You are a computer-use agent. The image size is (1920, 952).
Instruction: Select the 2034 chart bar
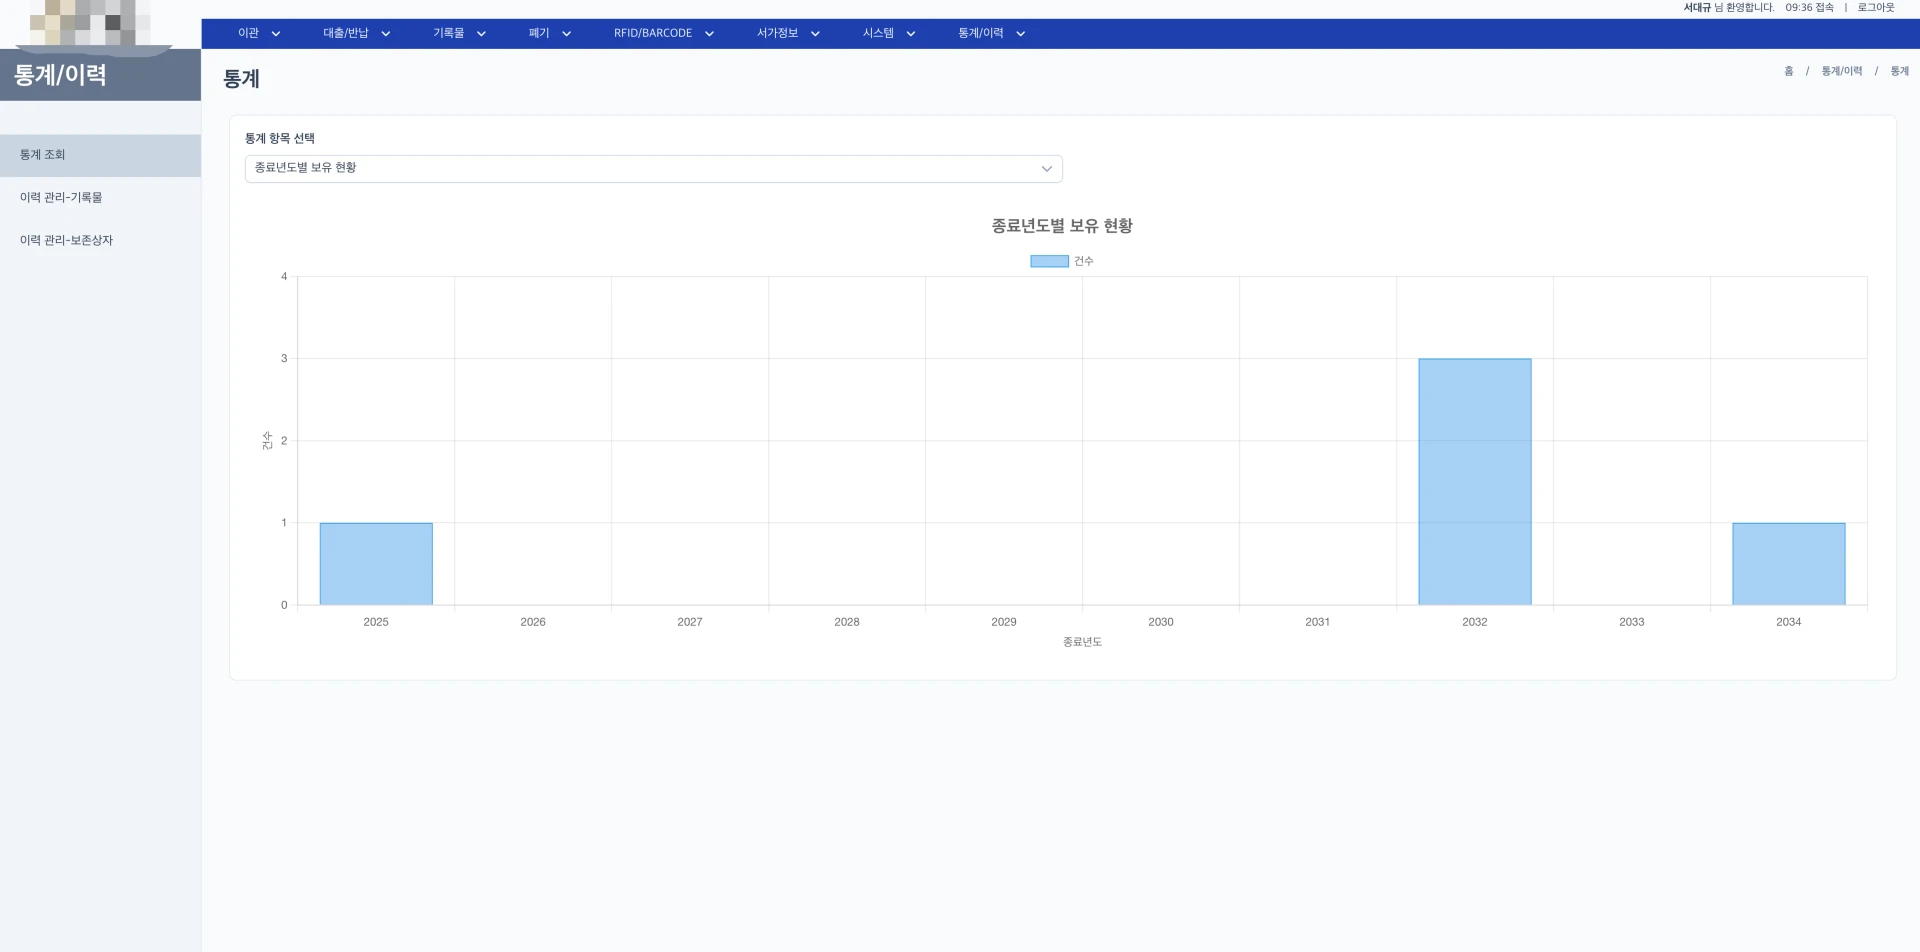click(x=1788, y=564)
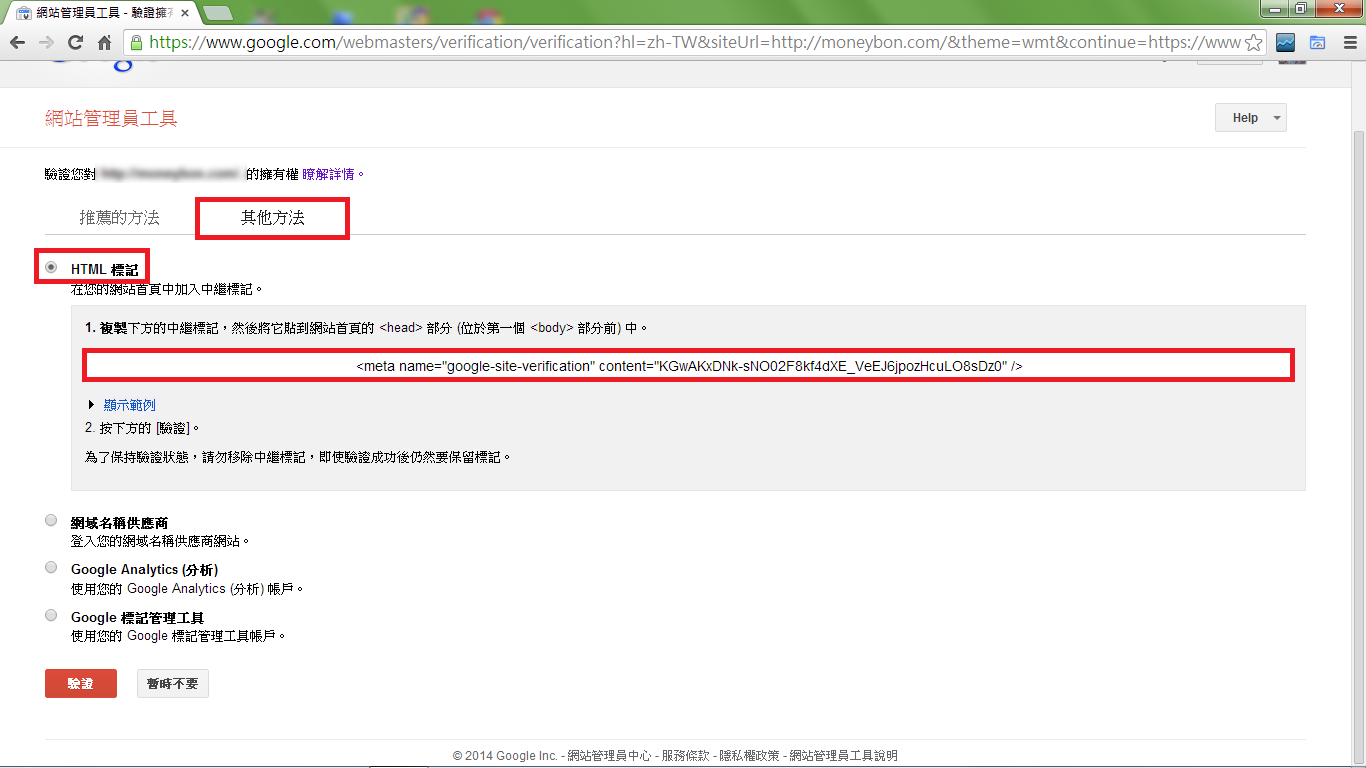Click the browser Forward navigation arrow
The height and width of the screenshot is (768, 1366).
tap(46, 42)
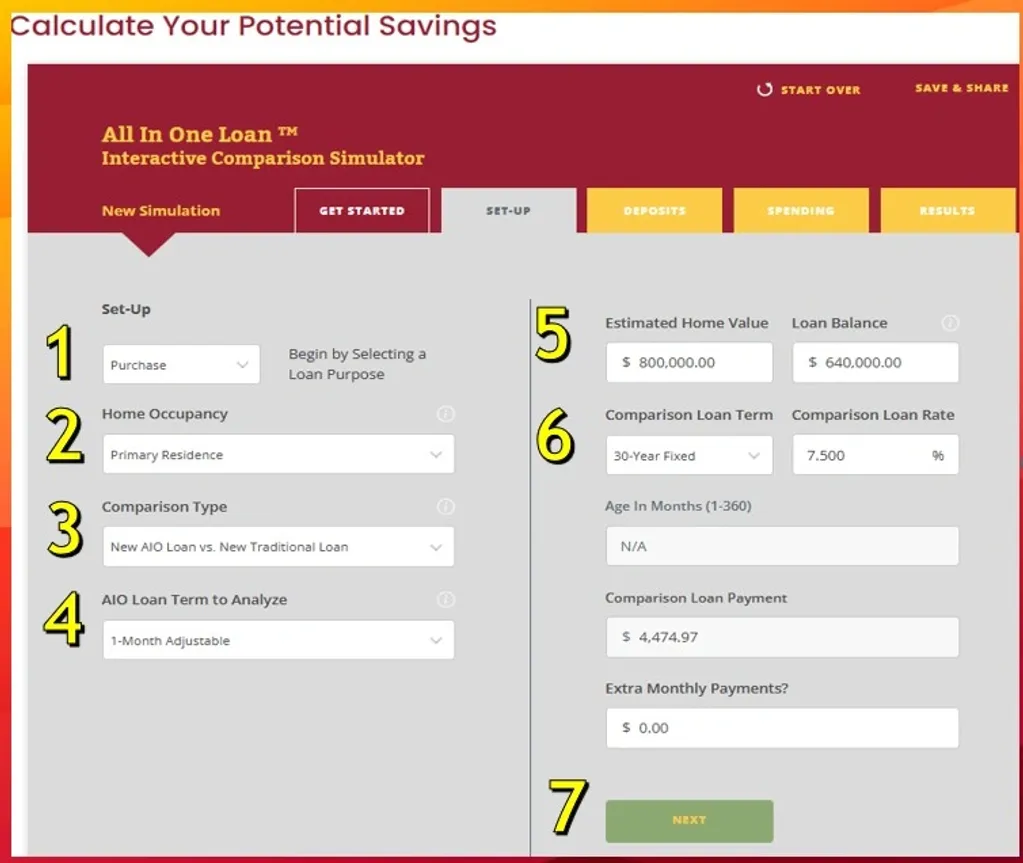Select New Simulation
Image resolution: width=1023 pixels, height=863 pixels.
pyautogui.click(x=160, y=210)
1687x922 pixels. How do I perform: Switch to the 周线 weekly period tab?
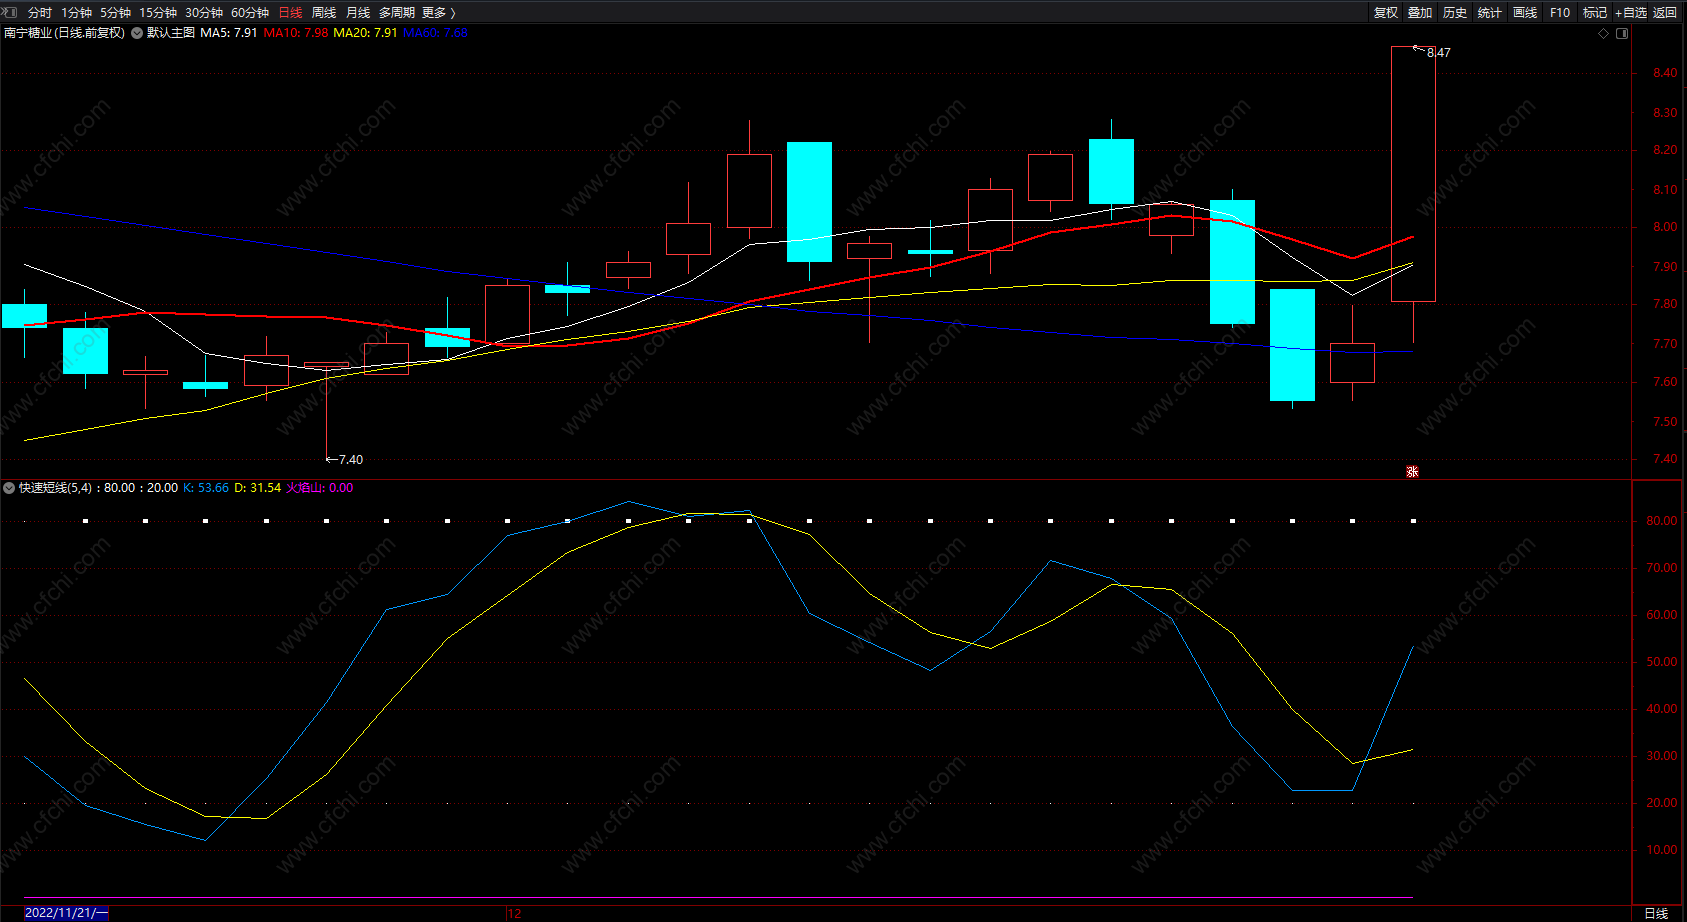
· · ·
◆ **Assignment**: What you return should match the records line for line, minus the pictures.

◆ **Answer**:
You are a computer-use agent. The image size is (1920, 952).
Instruction: Select the 2034 chart bar
click(x=1788, y=564)
Click the browser Forward navigation arrow
The height and width of the screenshot is (768, 1366).
tap(46, 42)
Select New Simulation
Image resolution: width=1023 pixels, height=863 pixels.
pyautogui.click(x=160, y=210)
1687x922 pixels. How do I perform: Switch to the 周线 weekly period tab?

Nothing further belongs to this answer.